I didn’t know much before I got here, to be honest. We’ve been in South-East Asia for six weeks now — a month in Thailand, and just two weeks in Cambodia, and the country has me totally flummoxed.
We started off in Siem Reap, the town famous for the extraordinary temple ruins of Angkor Wat, and infamous for its border-crossing scams, where nicely dressed men and women speaking good English will try to separate you from your dollars in a whole host of sneaky ways. You really can’t trust anyone — we thought we were being extremely clever buying bus tickets across the border from the State Railways of Thailand, and it was still a scam.
Siem Reap was completely flooded when we arrived (you can read the whole sorry tale of Our Most Hectic Day Yet here) but as a town it was actually quite pleasant. A lot more harassment from tuk-tuk drivers and food sellers than we were used to in Thailand, but bearable.
Then we arrived in Phnom Penh, the capital city, and quickly escaped north to Kratie, a small riverside town on the banks of the Mekong. Our logic was that when we cleared the city limits (by a good 6 hours) we would find the authentic, rural Cambodia — the beautiful country. We discovered the rural part, no problem, but we were really hard-pressed to find much beauty. And this is the troubling part.
I can’t decide if it’s because we were spoilt by Thailand, with its forests, mountains, beaches and tidy, clean villages, or if Cambodia is really filthy. The small town we stayed in had piles of rubbish on the side of every road. I saw a woman drinking a cooldrink and throwing the can across the road … to nowhere in particular. A guy bought some food from a shop and dropped the plastic bag in the river. Piles of decomposing rubbish piled up under fresh washing in otherwise fairly neat (although rundown) houses.
But the people are lovely.
It’s a strange dichotomy this — really warm and friendly people, who treat their surroundings despicably. We took an ordinary (ie not “tourist class”) bus back to Phnom Penh yesterday, and the woman in front of me spat her fruit pips into the communal bus aisle. Her husband gobbed repeatedly out of the window, and coughed up phlegm which he spat on the floor. When we stopped for a food break, all the passengers finished eating and dropped their refuse on the floor. But it doesn’t look like anyone ever picks it up.
We couldn’t figure it out. It didn’t seem to make sense. And then we went to the Killing Fields, and the Genocide Museum, and all of a sudden a murky logic is beginning to take shape in my head.
The Khmer Rouge was only toppled in 1979 — 30 years ago, still a blip in the timeline of these people, whose entire world was shaken upside down. Pol Pot and his regime destroyed education, schools, religion, money, commerce, books, artefacts, family structure and urban living. They brutally (so brutally) killed anyone with an education or conflicting views, and essentially reduced a country that had been running fairly smoothly to the Stone Ages. And a legacy like that doesn’t just disappear in a few decades, even though the country is by and large back on its feet again.

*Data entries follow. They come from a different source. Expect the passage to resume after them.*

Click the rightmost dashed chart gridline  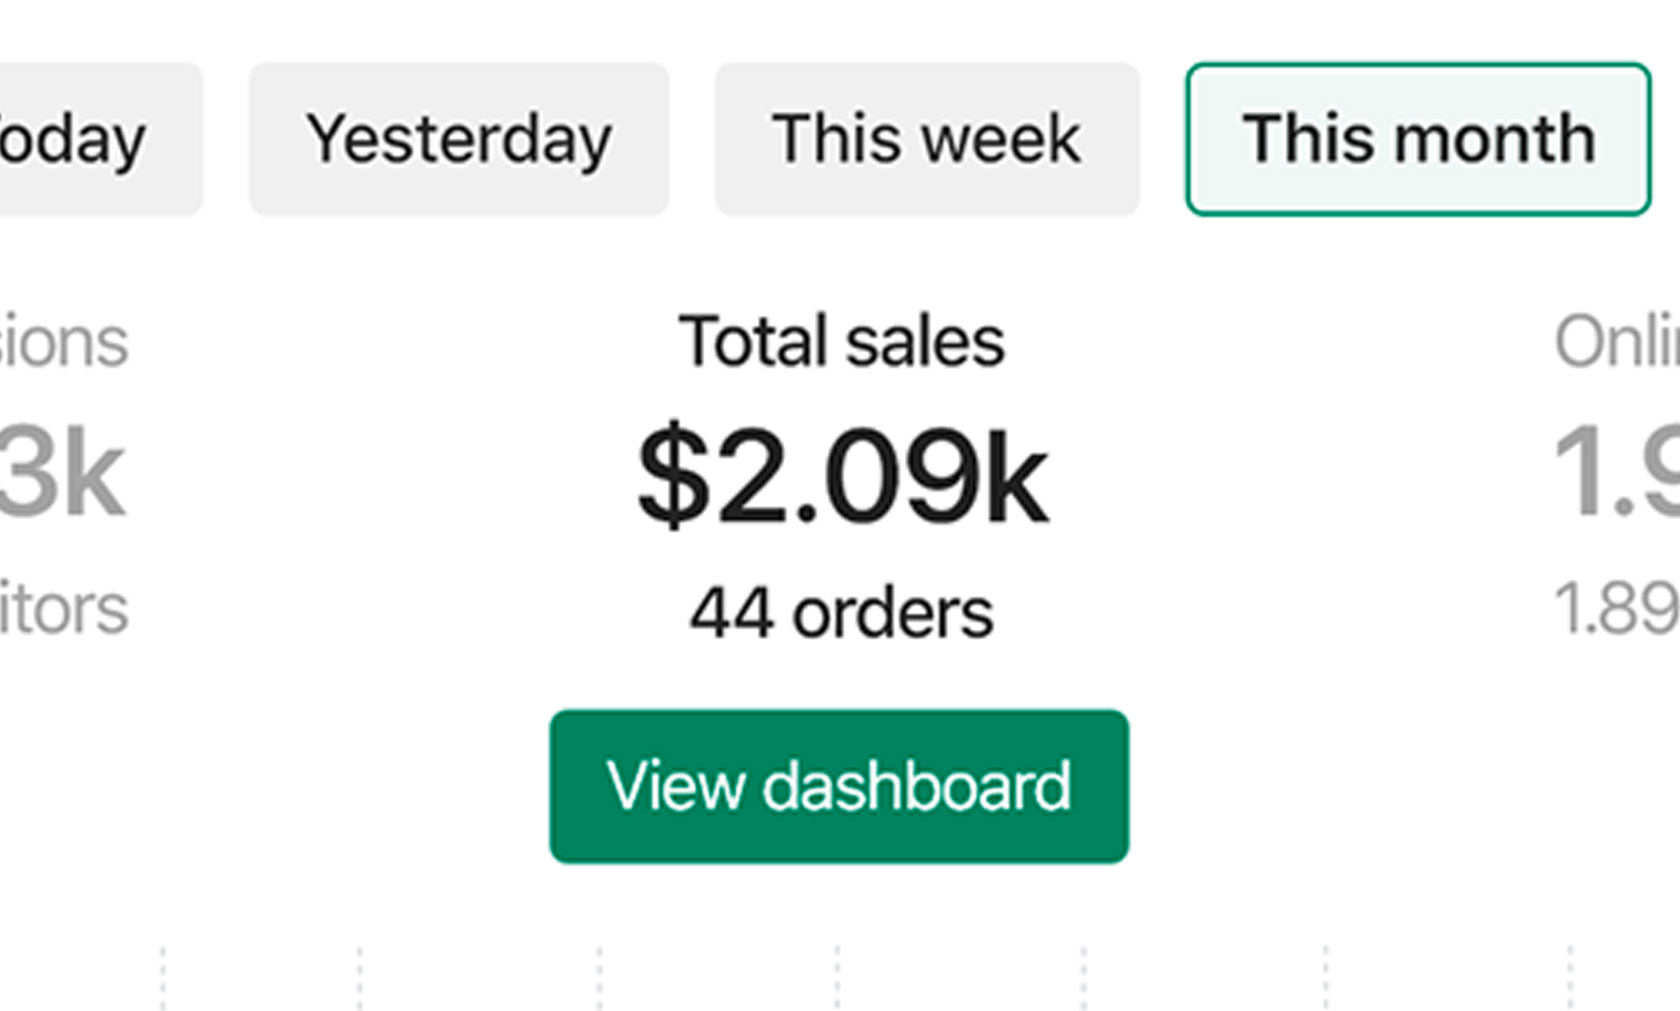tap(1571, 978)
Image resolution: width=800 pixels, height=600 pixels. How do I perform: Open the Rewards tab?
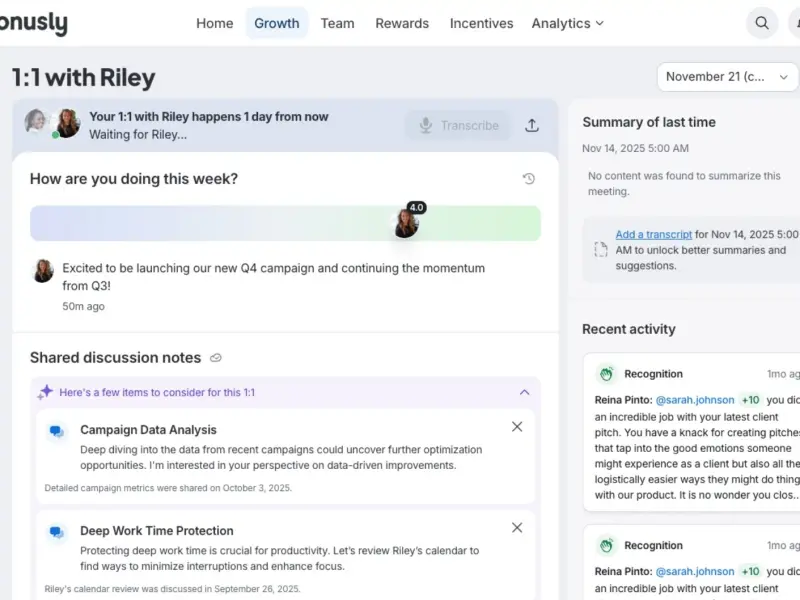pyautogui.click(x=402, y=23)
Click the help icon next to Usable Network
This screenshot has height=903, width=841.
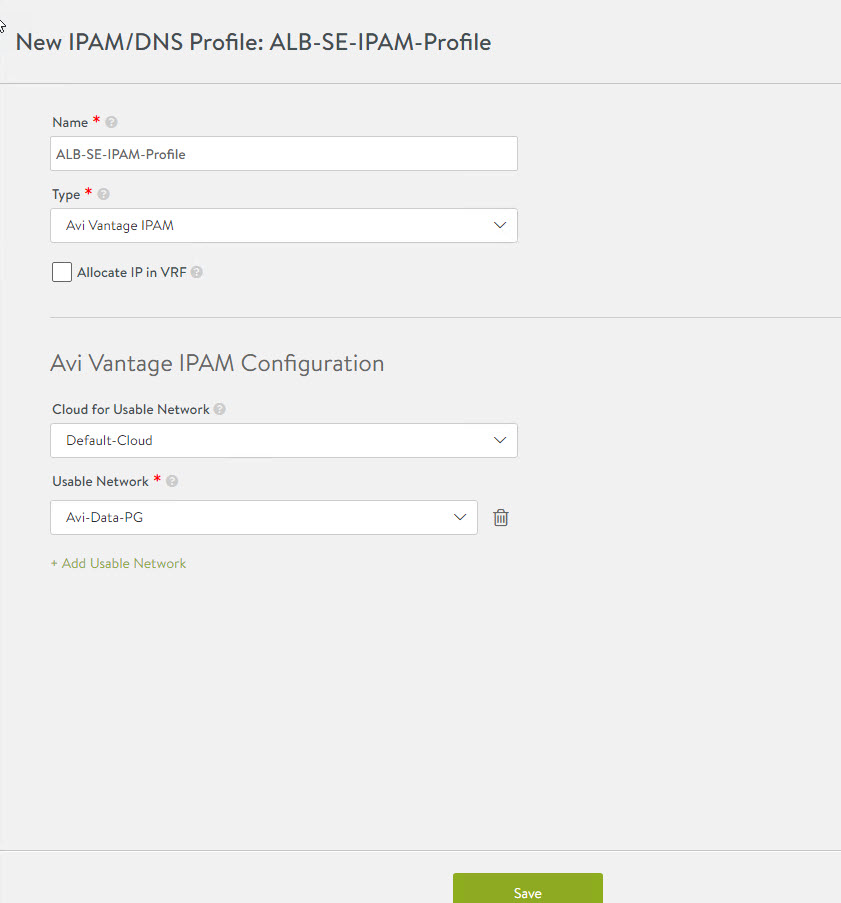point(172,481)
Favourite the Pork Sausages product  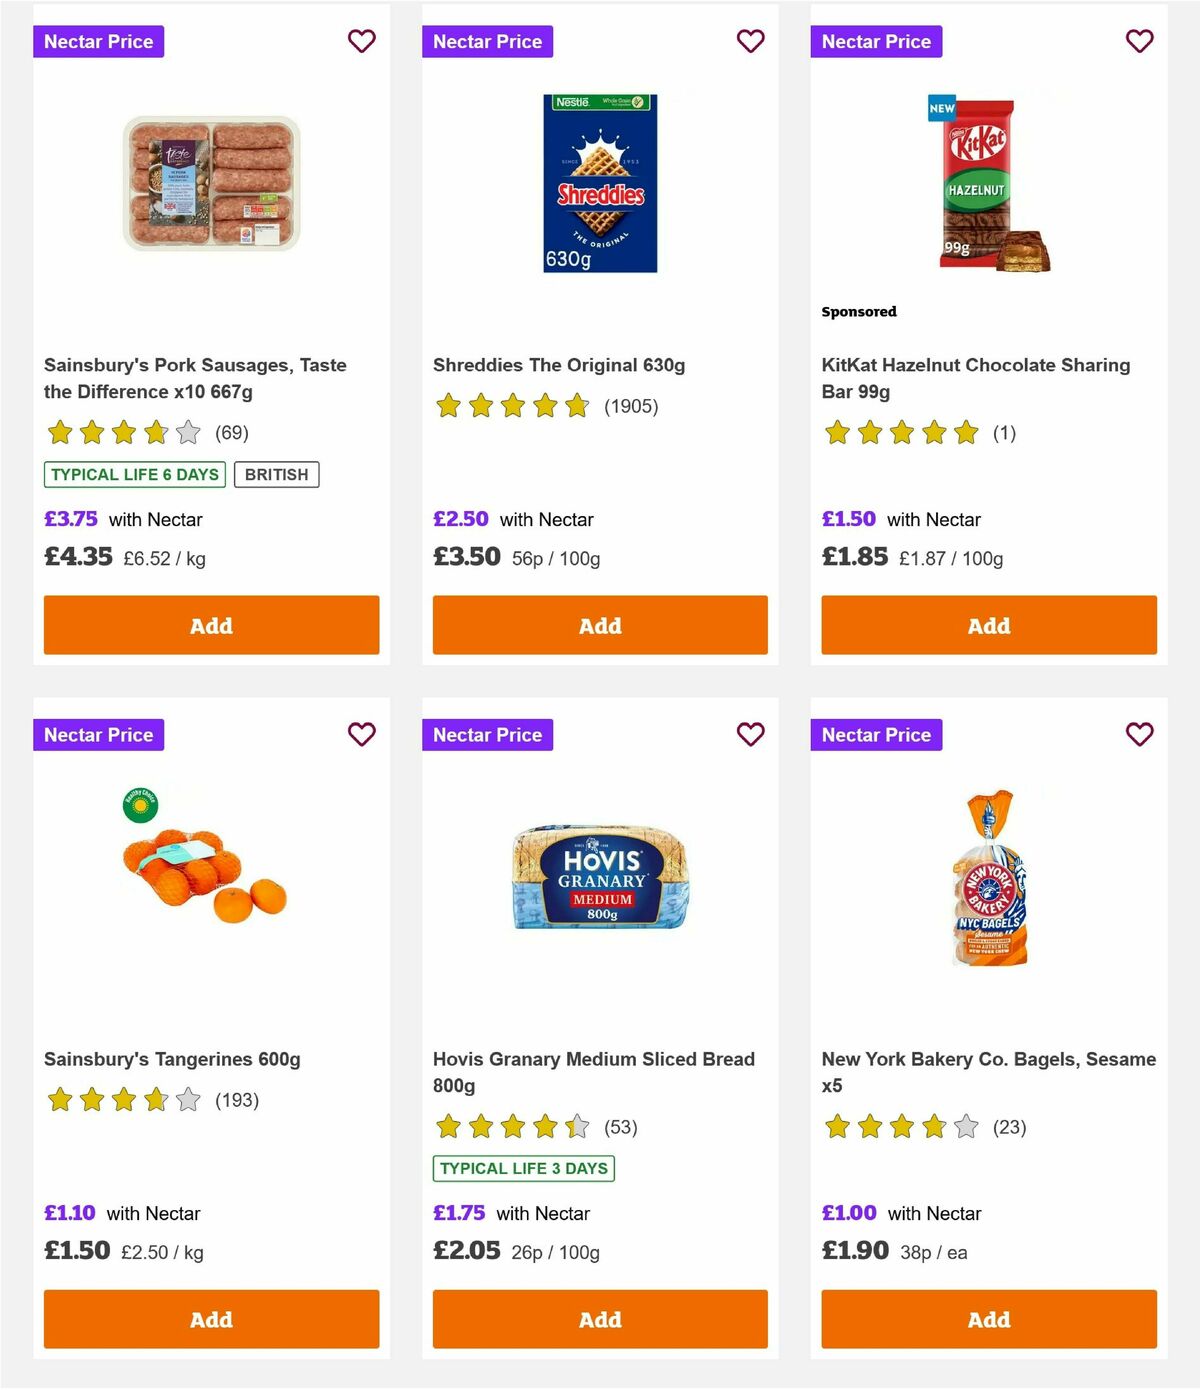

This paragraph, by researchers and writers Olivia Altaras and Sarah Jones Dickens, on display at the Tuol Sleng Genocide Museum, summed it up for me: “In essence, although the Khmer Rouge regime officially ended … in 1979 … the Khmer Rouge’s policies of forced collectivisation and social reconstructivism left behind a legacy that lingered long after its formal demise. The Khmer Rouge left behind a vastly uneducated and unskilled society; a displaced, diasporic and traumatised nation; a population of 70% women, many widowed from the regime; and a country riddled with landmines … it is a legacy far from over and a legacy that will take generations to heal.”
In the face of this, is it petty to complain about dirt and filth and a general lack of beauty? Am I holding this distinctly un-Western country up to my Western ideals? Am I expecting too much too soon? Or is this the attitude you develop when life and order as you know it has been destroyed, and things take on a new perspective.
What do you think?
What do you know about Cambodia?
1 comment:
Well, Cambodians in Cambodia take notice. Surrounding cleanliness, hygiene, and proper behavior are very important in the eyes of some foreigners/tourists but above all your own well being. About filth, it doesn't seem to improve over the years. People instead choose to live in it instead of clean it up. Why?